It took less than two weeks for Leap Wireless (NASDAQ:LEAP) to confirm what the market expected -- MetroPCS's (NYSE:PCS) offer to acquire the company in a stock-swap deal now valued at $4.7 billion is too low. Leap CEO S. Douglas Hutcheson issued a public letter in response to MetroPCS's proposal that made it clear the company would not sell under the current terms.

The letter contains the token "not in the best interest of our shareholders" statement, but the language quickly grew harsher when Hutcheson termed MetroPCS's offer as "completely inadequate in a number of critical areas." After outlining several flaws in the proposal, he ultimately stated that Leap's projected 34.5% stake of the combined entity "dramatically undervalues our contributions."

MetroPCS responded with its own pointed letter. The company reiterated that it believes the offer was full and fair and said Leap's management has maintained "highly unrealistic valuation expectations."

The letters make it obvious that the CEOs of both companies believe their shares are undervalued while the other company's shares are artificially inflated. While Leap questioned MetroPCS's capability to deliver on performance promises, MetroPCS claimed that Leap's shares have been propped up by expectations surrounding the merger.

Since the two companies are not even close to agreeing on Leap's value, Wall Street analysts have taken to one method of measuring value in a company -- comparing the purchase price with next year's estimated earnings before interest, taxes, depreciation, and amortization (EBITDA) of the target company.

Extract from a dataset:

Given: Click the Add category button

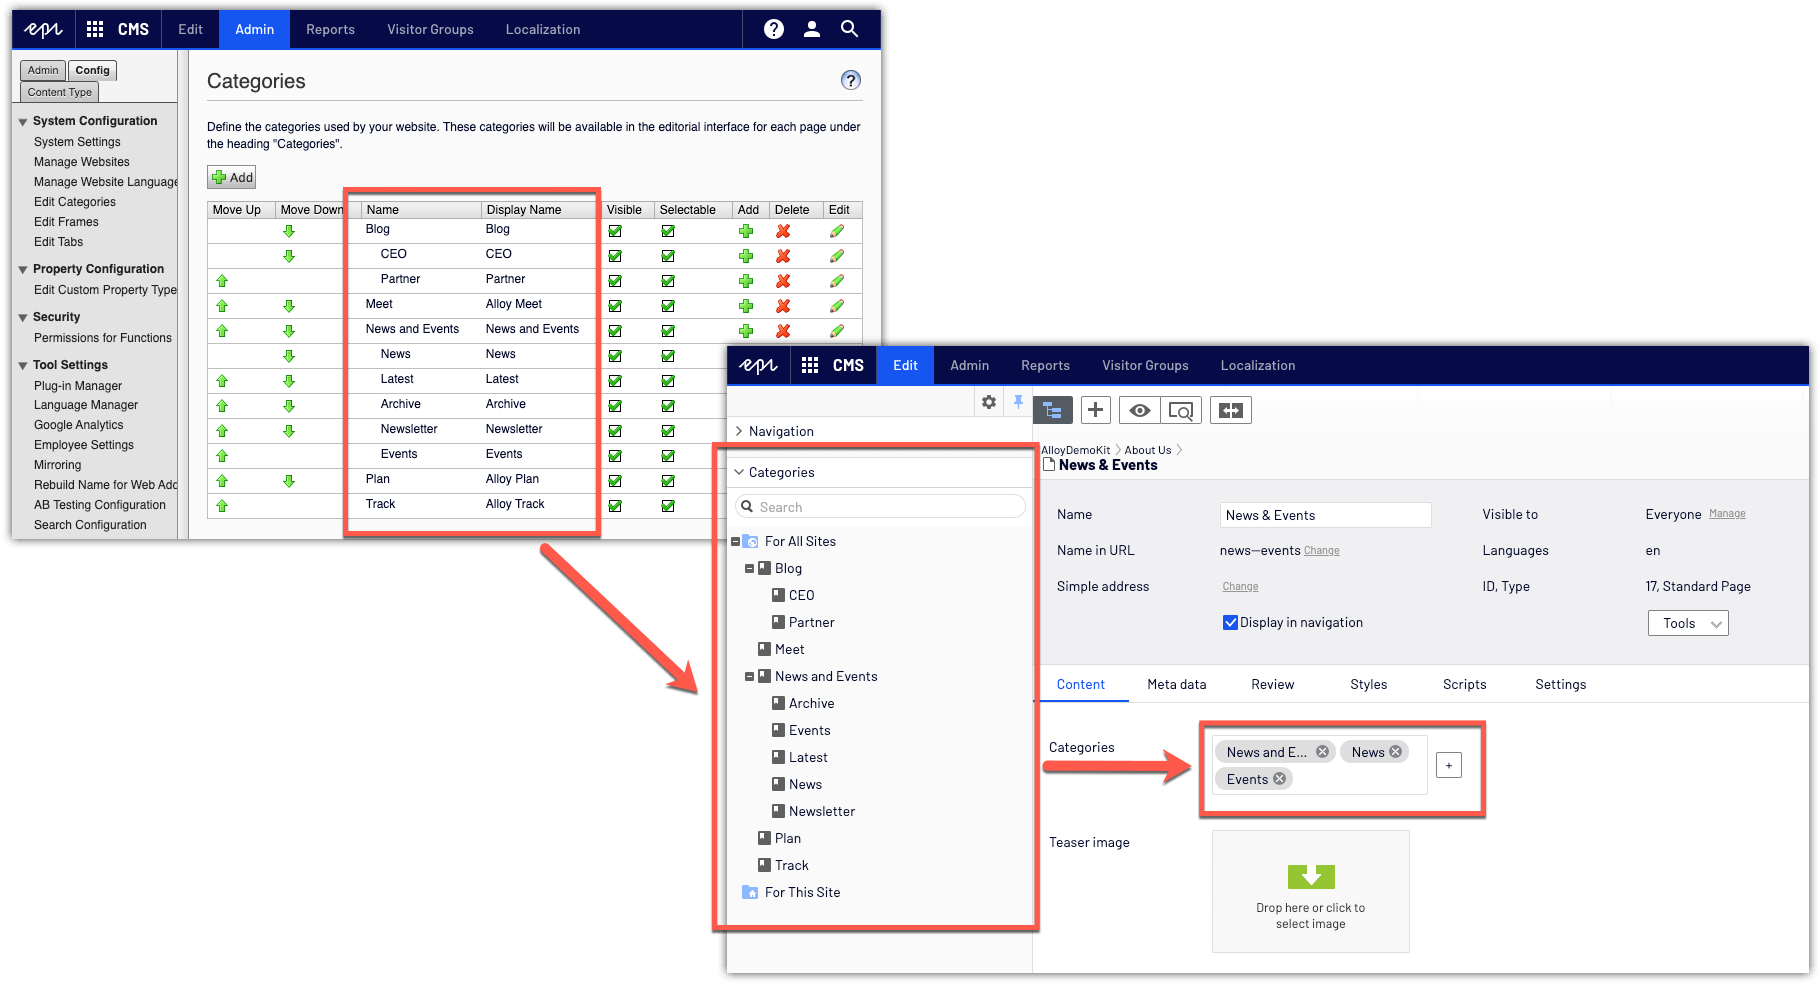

Jefferies analyst Romeo Reyes says MetroPCS's offer is lower than typical, at about 8.5 times Leap's projected EBITDA. Stanford Group analyst Michael Nelson estimates that Verizon Wireless, which is a joint venture between Verizon Communications (NYSE:VZ) and Vodafone (NYSE:VOD), is paying about 9.5 times estimated EBITDA for Rural Cellular. And Dexia SA's Rob Goyens estimates that Deutsche Telekom (NYSE:DT) put a 13.1 times EBITDA bounty on SunCom Wireless. AT&T's (NYSE:T) price for Dobson Communications and the value Sprint Nextel (NYSE:S) has been giving for regional affiliates it has acquired have been between nine and 11 times EBITDA.

But with a lot more complexity involved in a merger, a simple ratio doesn't tell the whole story. It also leaves plenty of wiggle room for companies and their advisors to argue for a higher price. And these public communications suggest that there's a long way to go before these two companies agree on much of anything.